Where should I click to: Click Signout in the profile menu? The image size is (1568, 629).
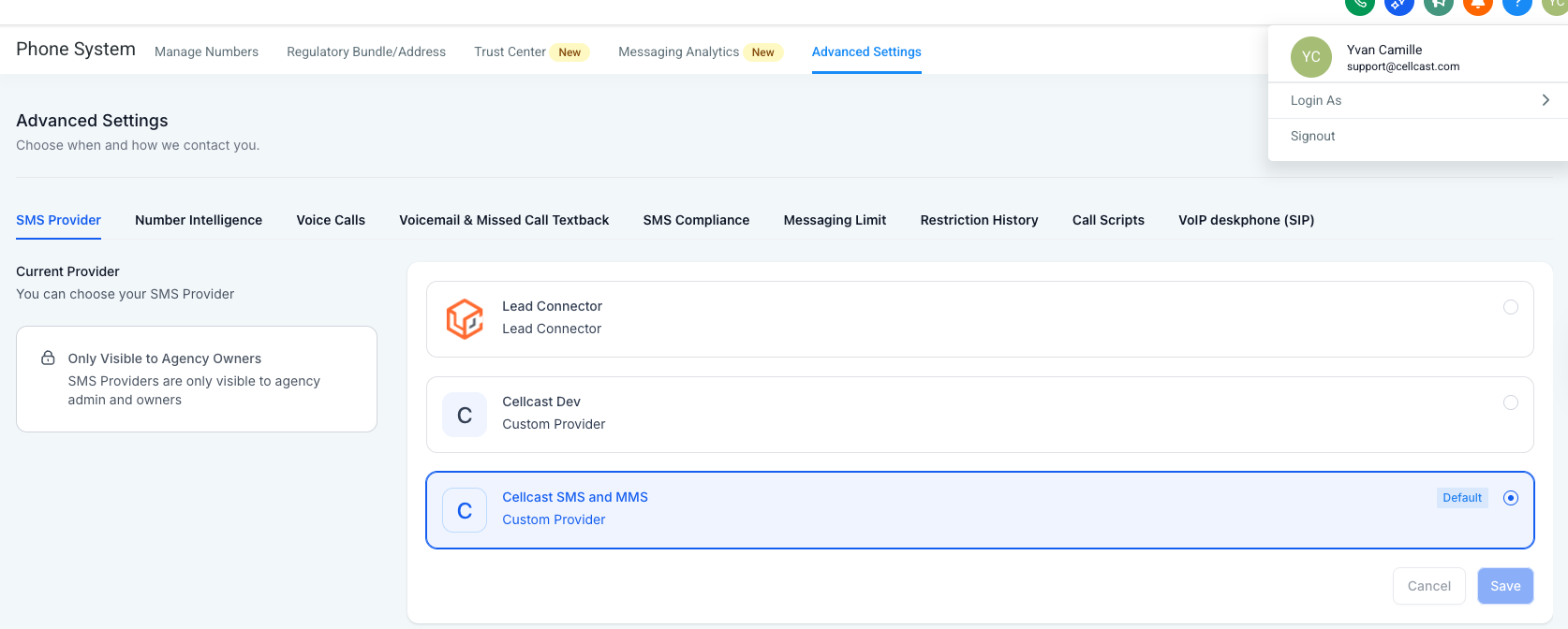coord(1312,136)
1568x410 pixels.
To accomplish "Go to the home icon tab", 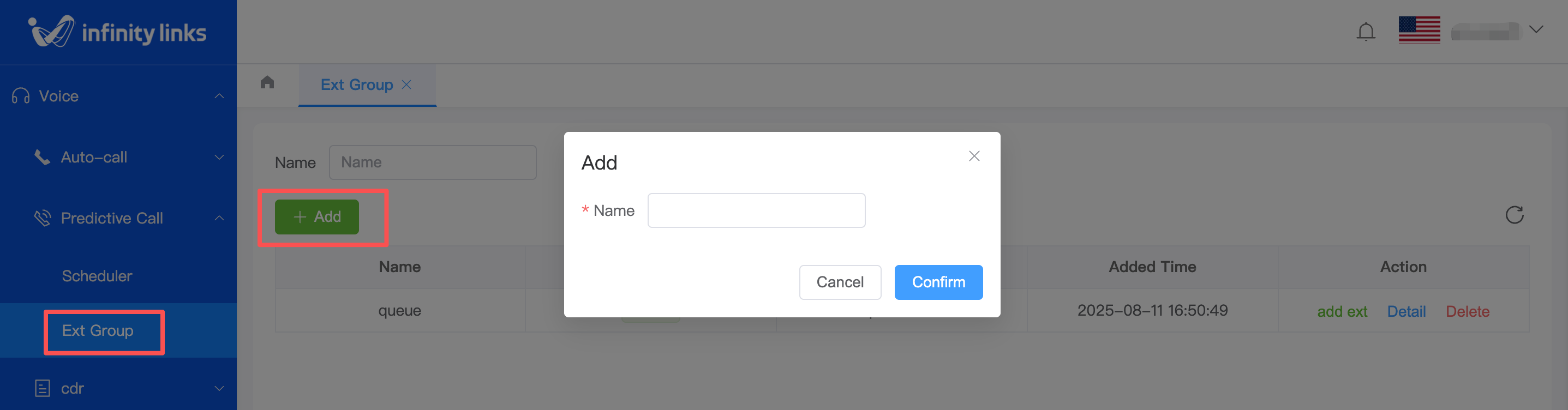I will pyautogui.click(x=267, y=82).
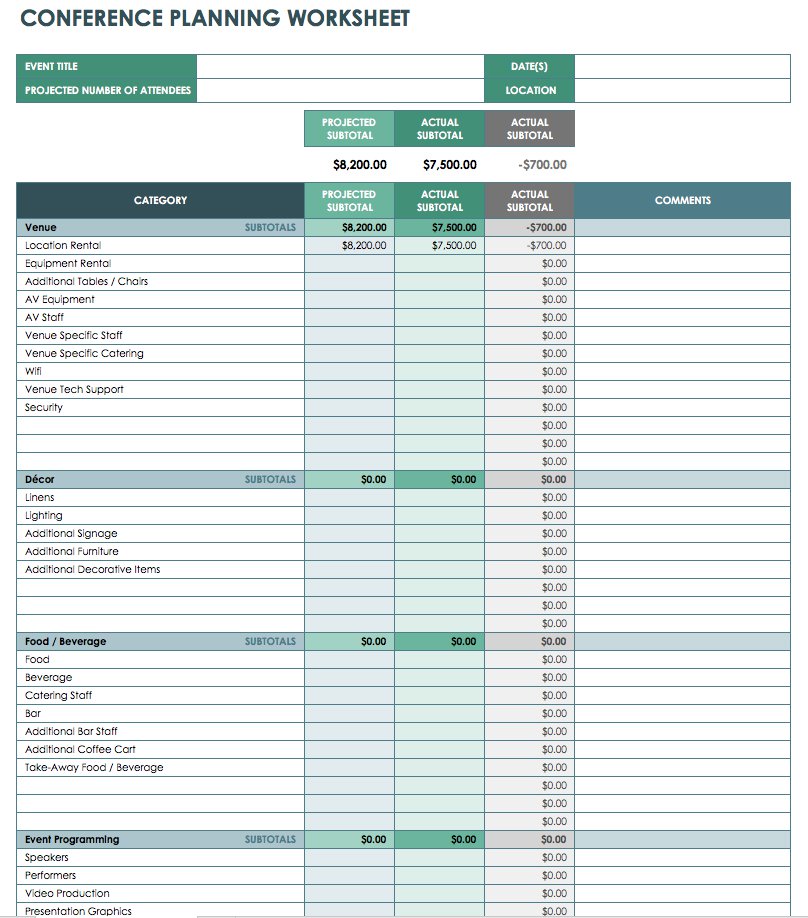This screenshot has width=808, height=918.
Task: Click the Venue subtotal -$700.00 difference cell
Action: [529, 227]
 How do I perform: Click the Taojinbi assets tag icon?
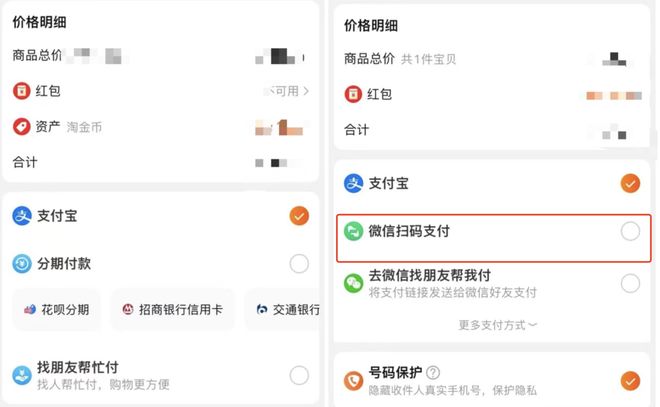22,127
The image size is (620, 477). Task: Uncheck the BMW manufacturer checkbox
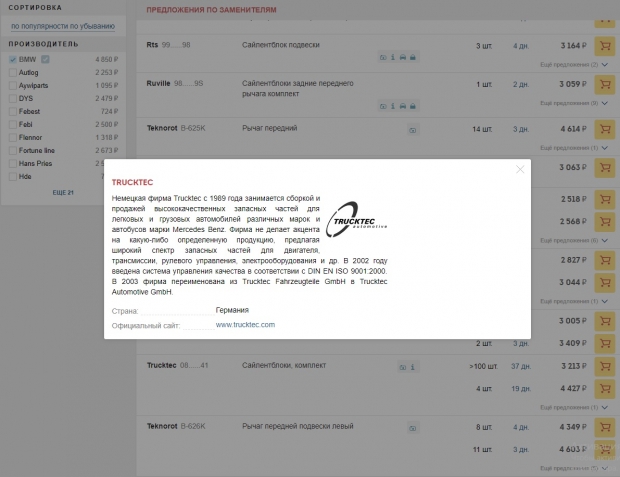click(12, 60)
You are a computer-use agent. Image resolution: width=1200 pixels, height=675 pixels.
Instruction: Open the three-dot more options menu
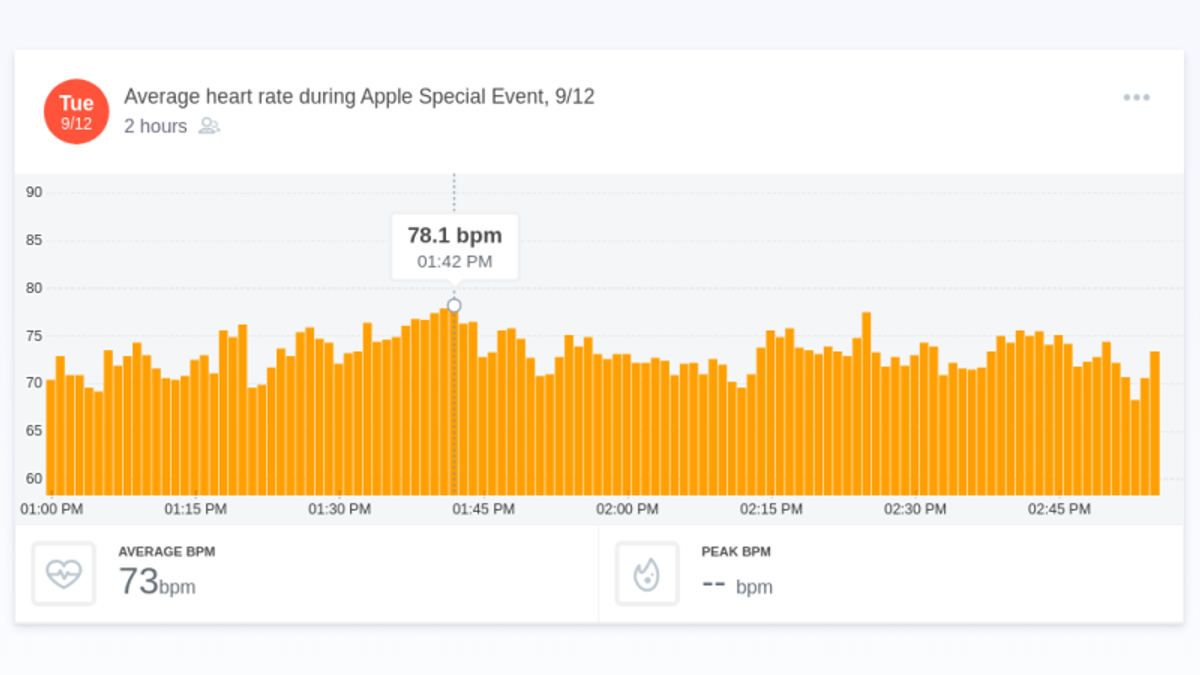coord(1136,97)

--

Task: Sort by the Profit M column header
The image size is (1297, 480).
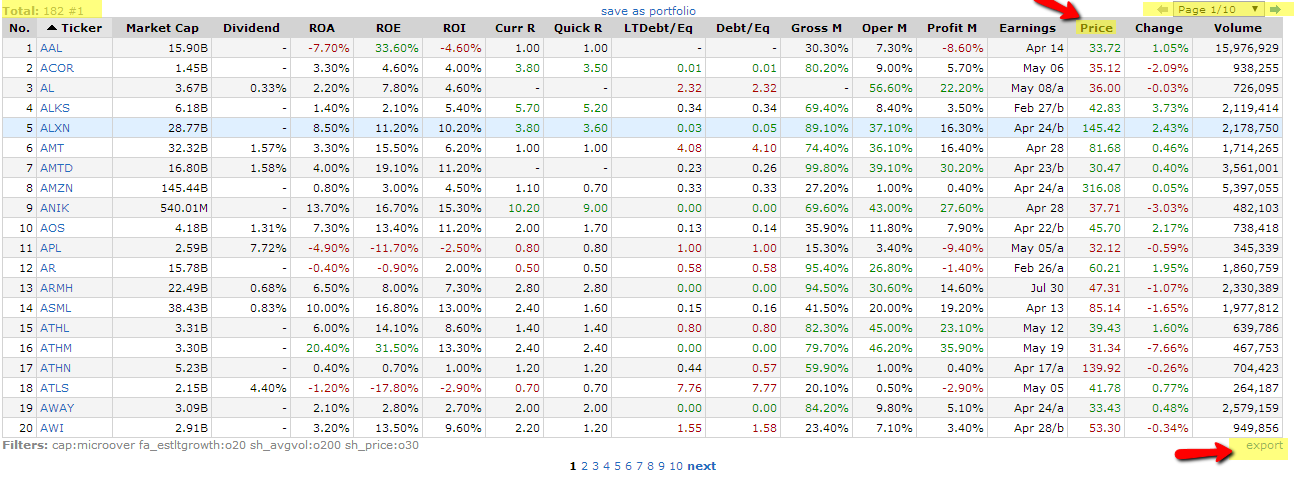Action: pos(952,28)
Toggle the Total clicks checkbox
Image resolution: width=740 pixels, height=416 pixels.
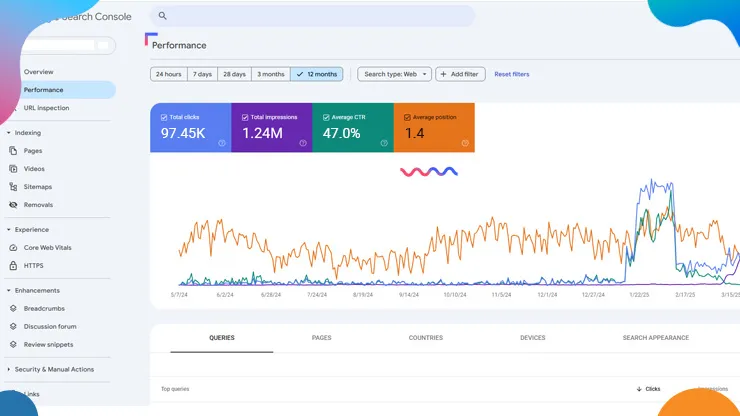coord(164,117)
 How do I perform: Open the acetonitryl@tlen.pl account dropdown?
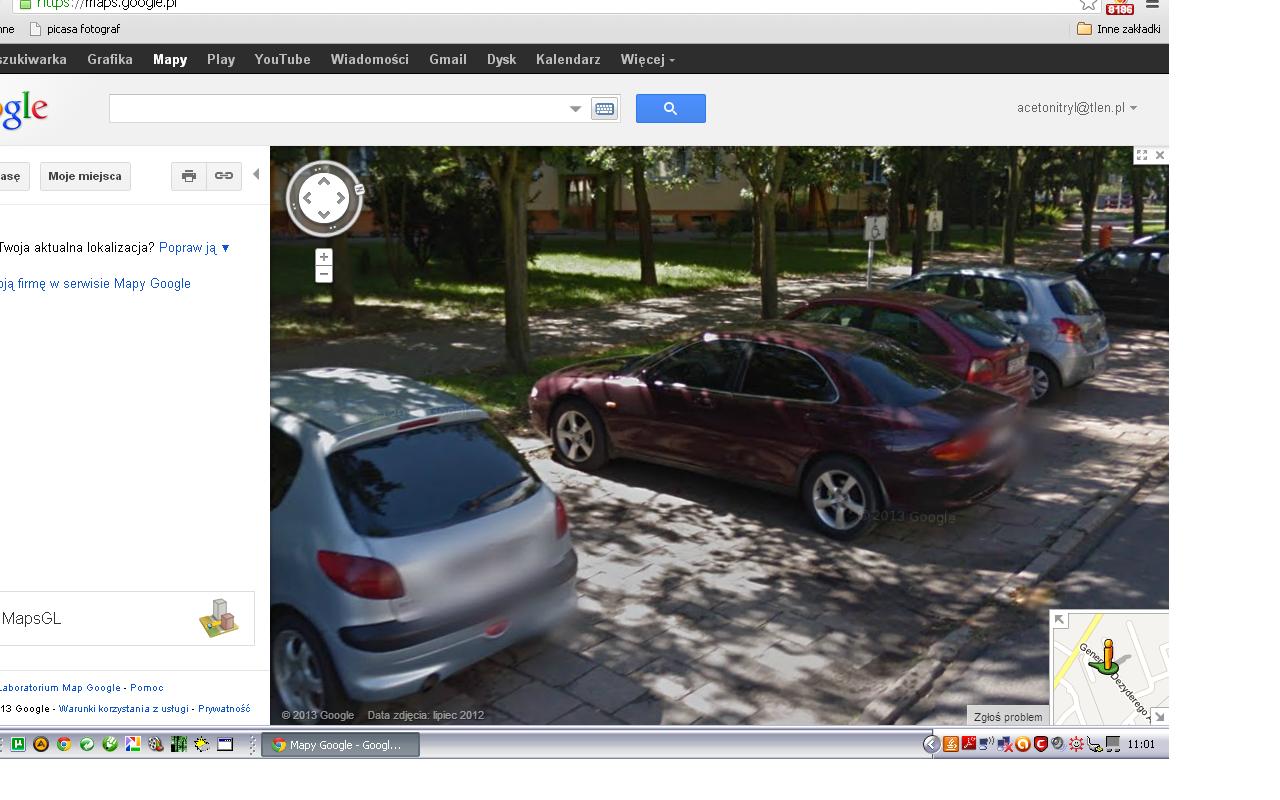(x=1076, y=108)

...

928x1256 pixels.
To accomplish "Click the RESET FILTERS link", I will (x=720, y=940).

Required action — Copy word for word only the lines above from the one with "Where should I" through the one with "1568x410 pixels.". Leave pictures out.

Answer section —
Where should I click to: Click Signout in the profile menu? The image size is (1568, 629).
coord(1312,136)
1568x410 pixels.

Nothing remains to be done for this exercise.